Но альтернативностью в этой реальности и не пахнет, мне тридцать лет и в середине второго десятилетия XXI века я действительно пришел на концерт Чака Берри.
Старику Берри так много лет, что он и сам не помнит свой возраст. «Дело в том, что мне семьдесят… Нет, восемьдесят… Девять… Восемь лет. Восемьдесят девять мне стукнет в следующем году», – бормотал он в финале слишком короткого концерта, извиняясь за ошибки в исполнении очередной песни. Он вообще много извинялся в этот вечер: за заикание, за забытые слова и аккорды. Чаку Берри под девяносто и сегодня он явно не в лучшей форме, но его настойчивые попытки исполнить Johnny B. Goode, замиравшие вскоре после знаменитого вступления, стали самым мощным манифестом силы человеческого духа и отчаянного нежелания стареть.

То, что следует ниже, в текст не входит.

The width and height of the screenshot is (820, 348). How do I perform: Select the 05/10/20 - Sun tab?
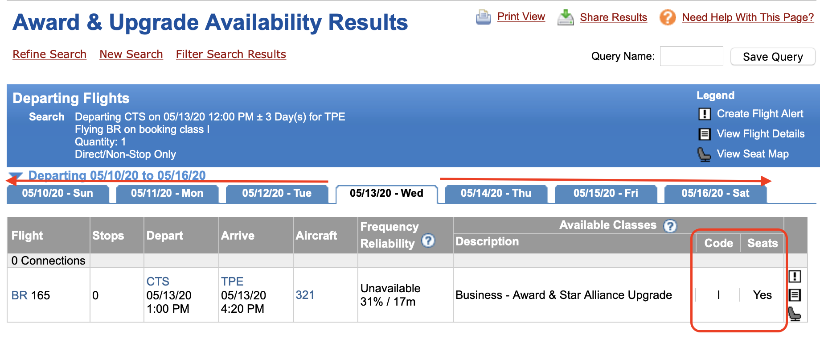(x=57, y=194)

«Вы мои настоящие фанаты – когда меня заносит не туда, вы возвращаете меня на место», – еще один неловкий реверанс залу, хотя, будем откровенны, старику не за что извиняться.
Когда-то Чак Берри с друзьями придумали рок-н-ролл, потом рок-н-ролл и большинство друзей умерли, но Чак еще здесь. Он очень хочет играть свои бессмертные хиты, но человек, в отличие от музыки, смертен, и приходит момент, когда шоу больше не может продолжаться.
Но он снова и снова возвращался к вступлению к Johnny B. Goode. Его музыканты – в том числе, и сын Чарльз-младший – пытаются помогать поникшему королю рок-н-ролла, подхватывая его запилы, но Чак забывает, с чего начинал, и все начинается сначала.
Смотреть на пожилого человека, не владеющего собой, больно, но Берри не хочет – или, кто его знает, не может – уйти со сцены. С пятой попытки ему удается доиграть Johnny B. Goode до конца – на какое-то время тень короля материализуется и Чак Берри даже делает несколько шагов обессмертившей его походкой.
«Простите меня, – говорит он, прощаясь. – Мне следовало знать лучше. Не нужно было появляться здесь в таком виде. Но я буду играть дальше. Если вы дадите мне шанс, хоть я его и не заслуживаю, я выступлю перед вами в другой вечер. Доброй ночи».
Это самое искреннее и трогательное выступление из всех, что я видел.
По дороге к метро после концерта пара восемнадцатилетних девочек пританцовывали и напевали My Ding-A-Ling. Сегодня, по крайней мере, музыка не умрет.